📂 Seigneur, Protège-les!
📅 Publié le Mercredi 1er juin 2011 à 20h23

AP Photo/Dieu Nalio Chery
Prise le 27 mai 2011
Il n’est pas normal que des enfants soient obligés de traverser un champ ou s’amalgament immondices, eaux stagnantes et puantes et germes de toutes sortes pour se rendre d’un point à un autre. L’idée même de ce champ devrait révolter ceux et celles qui, dans le confort de leurs domiciles dans les hauteurs de Pétion-Ville ou dans la plaine du Cul-de-Sac, veulent s’ériger en porte-parole et émissaires du peuple haïtien dans les forums internationaux où l’on discute Haïti ou planifie la reconstruction de la ville de Port-au-Prince.
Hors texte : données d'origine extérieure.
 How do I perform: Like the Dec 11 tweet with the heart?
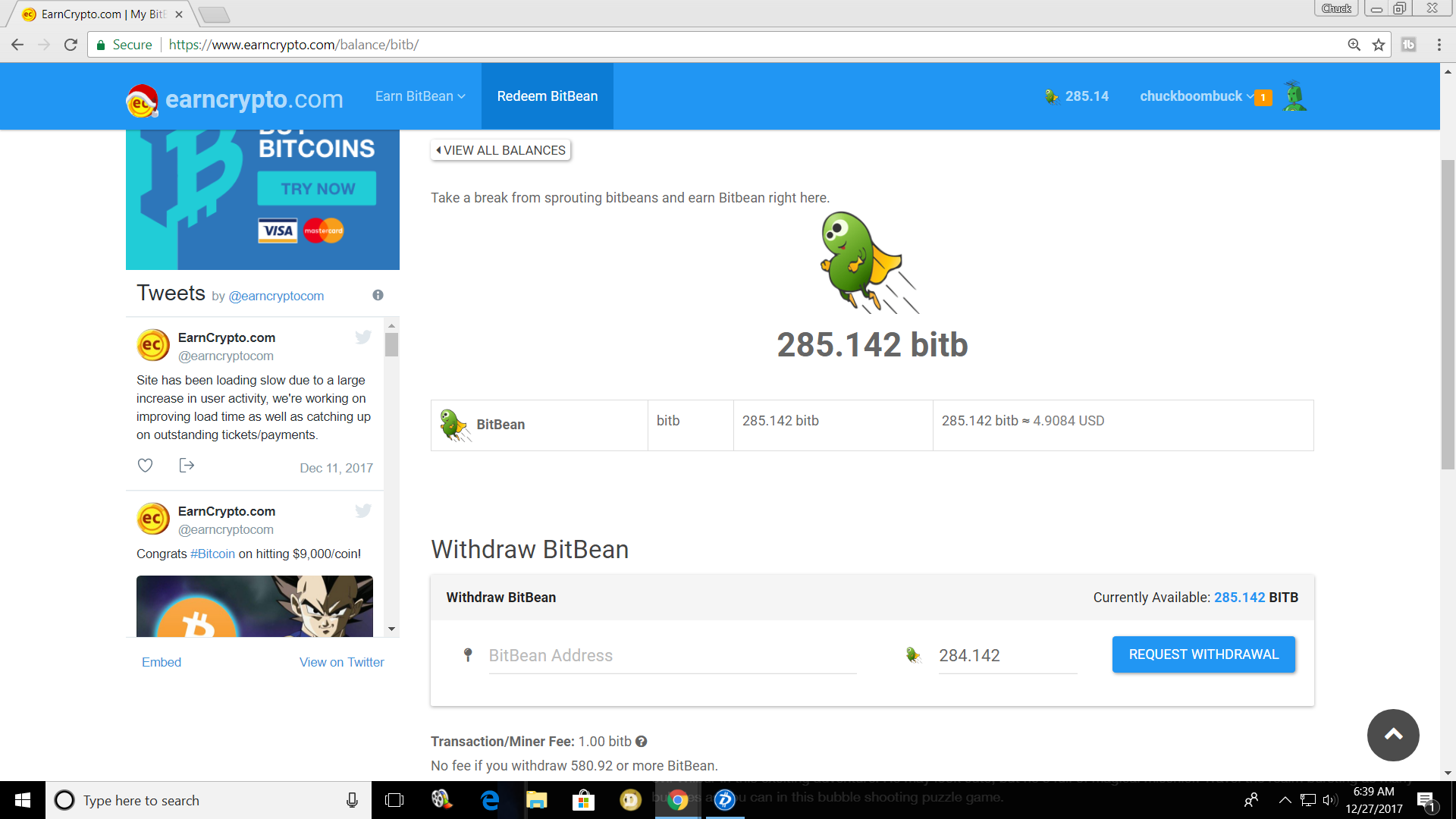[x=145, y=465]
Que dire alors du spectacle?
Que peut représenter aujourd’hui pour un pays qui ne l’est plus, l’emblème d’étoffe qui flotte tous les jours au mât des édifices publics ? Quel sens donner encore au drapeau haïtien dont le 18 Mai rappelle la création dans cette enceinte féconde de l’Arcahaie giboyeuse à souhaits ? Quel symbolisme dégager de cette charge d’émotion ressentie par tous ceux qui, au hasard de leurs quotidiennetés, se retrouvent immobilisés en pleine rue, contemplant le frisselis du vent dans le tissu léger, témoin muet de tant d’horreurs liées à la fièvre des combats d’indépendance ? Ceux qui n’ont pas vécu, même en souvenirs ou en rêves, l’intensité des luttes de l’Aïeul désarmé face aux troupes aguerries du Conquérant Napoléon, ceux qui n’ont pas connu ou ne connaissent pas la violence des vibrations intérieures induites par la magie des hymnes nationaux dans l’espace ouvert des arènes simplement sportives, ceux qui ont pris depuis quelque temps, l’habitude sordide de la génuflexion ou de l’aplaventrisme devant les dieux de chair appelés à s’abimer dans des destins de poussière, ceux qui ne peuvent plus regarder le Soleil en face pour avoir trop traîné dans les grottes sombres des chiroptères et des coléoptères, ceux-là ne pourront jamais comprendre la profondeur de ces mots qui nous renvoient malgré nous à trois siècles d’histoire.